A Scottissimo Summer Experience, Dinner with the Stars, Il Flauto di Pan, Ravello (Sa)
We’ll have dinner in the crypt instead of the dining room,
the chef had written me a few days before the big event.
The crypt? I thought. I had visited it months before. I remembered
it as a large empty place with plain, but impressive arches dating back to the
Gothic era. That memory was soon forgotten as I walked
into the crypt last Monday evening. The
staff had transformed the space into something out of a fairy tale.
I took a silent tour as the chefs met with the dining room
staff for the pre service briefing. I
then followed Scotti and Di Costanzo into the hotel’s garden for an aperitif
paired with sparkling wine and a spectacular September full moon.
Eggplant parmigiana
The chef’s stuffed pepper
Braided zucchini stuffed with white fish and fresh mint
Seared scallops with watermelon gazpacho
Time for dinner, so I, along with about forty guests, headed
to our seats. There we were greeted by
music, a glass of Monte di Grazia Bianco IGT white wine and the first appetizer
of the evening.
Lobster cappuccino with potato cream and black ink squid powder,
Chef Scotti’s classic signature dish.
The next plate that arrived was accompanied by a mesmerizing
aroma of fresh dill. Scotti prepared
scampi, burrata and basil with pork cheek together with a celery sauce, lemon tarallo
and toasted almonds.
The next dish that left the kitchen was a familiar one. One that I had tried for the first time while
sitting at Di Costanzo’s chef’s table at Dani Maison in Ischia a little over a
year ago. His risotto with lemon,
zucchini and shrimp.
To be savored slowly.
Between dishes, I had the pleasure to discuss the wines
served so far with sommelier Arturo Terminello and Event manager Baldo
Durazzo. Terminello chose to stay on the
Amalfi Coast with the wine list for the night.
Wines such as Vigna Grottapiana by Ettore Sammarco and Tramonti rose’ by
Tenuta San Francesco.
It was at this point that the chefs entered silently and set
up shop table side to prepare the next course – Le Fumarole.
Chef Di Costanzo and Chef Scotti |
This dish is Di Costanzo’s homage to his
island, his Ischia, where there are geysers on the island – fumarole- that some
islanders use the heat to cook with.
The
chef steamed cooked cod over hot rocks and herbs. He then delicately placed the fish on the
serving dish inside a colorful crown of crunchy seasonal vegetables such as
zucchini, peppers and tomato confit, and topped it with a double sauce starring corn on the cob and cauliflower.
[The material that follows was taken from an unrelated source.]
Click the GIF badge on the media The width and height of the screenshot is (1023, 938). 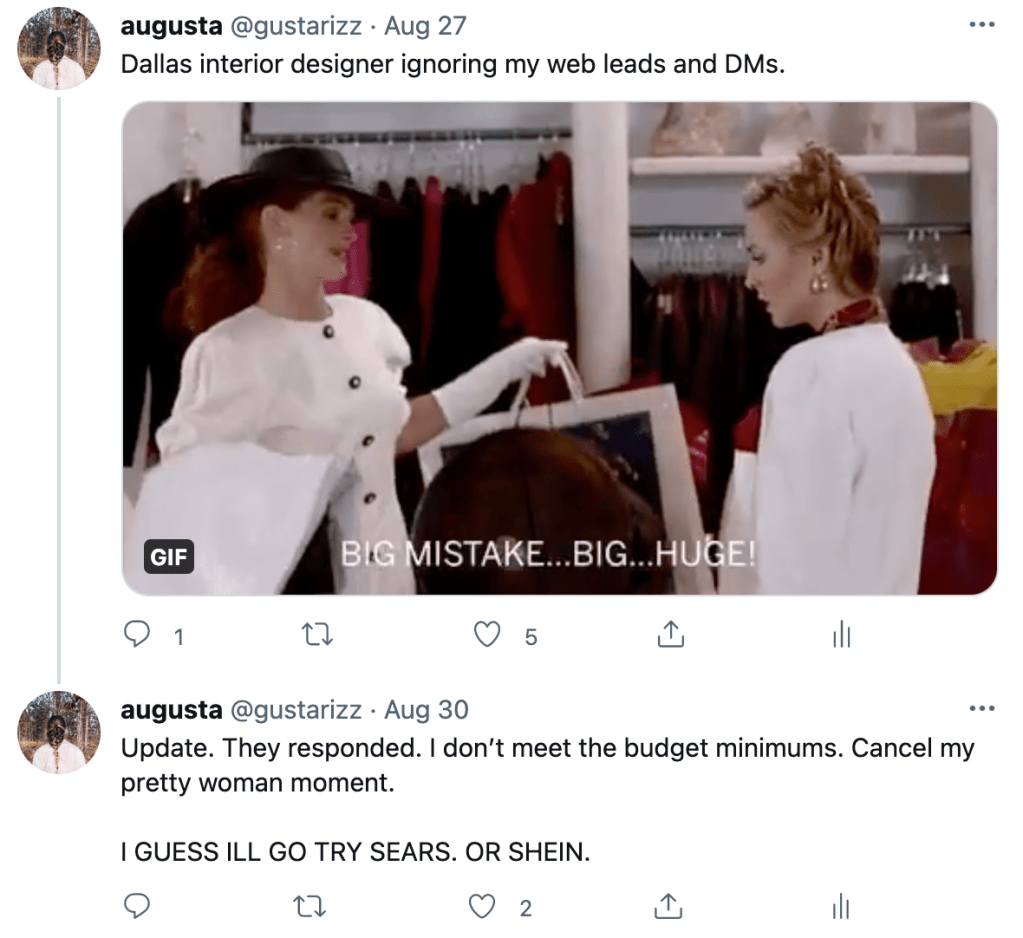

From delicate to hearty- the next dish served was Laticauda
lamb topped with a foie gras sauce.
Chef
Scotti had explained this dish to me earlier in the evening. He noticed that I was admiring the mini
apples at the pass during one of my many visits to the kitchen. The chef actually
had diced up Campania’s tasty Annurca apples and cooked them in red wine, sugar
and cinnamon. Some of the cubes are then
shaped into tiny spheres, wrapped in plastic and frozen. The rest of the cooked
apple cubes are placed into a red wine reduction along with a gelling agent.
The frozen apple spheres are then added to
the gelled mixture giving it a shiny glassy look. The apples, lamb, and a Modica chocolate sauce and a glass of Borgo di Gete by Reale.
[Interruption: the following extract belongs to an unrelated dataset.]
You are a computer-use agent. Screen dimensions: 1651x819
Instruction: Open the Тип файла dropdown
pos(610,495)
It was impossible to resist the urge to clean my plate with bread!
It was impossible to resist the urge to clean my plate with bread!
It was time for dessert – well, predessert. The tomato, which is not a tomato at
all. But a delicious burst of passion
fruit.
This followed by a plate of strawberry, milk cream and dark
chocolate and a glass of Passion dessert wine by Cantina Apicella.
The arrival of dessert usually marks the end of the meal,
the end of the evening. The guests go
home, and the chefs along with the brigade prepare something to eat for
themselves. Usually a plate of spaghetti
with garlic, extra virgin olive oil and red chili peppers flakes.
Chef Scotti had every intention to keep this casual tradition alive, but he added a twist.
He invited his dinner guests and members of the dining room staff into
the kitchen. I’m not sure how many were there…Fifty or so?
It felt like a big family – pasta – sparkling
wine, and in the end, a sugary chocolate-topped bomba!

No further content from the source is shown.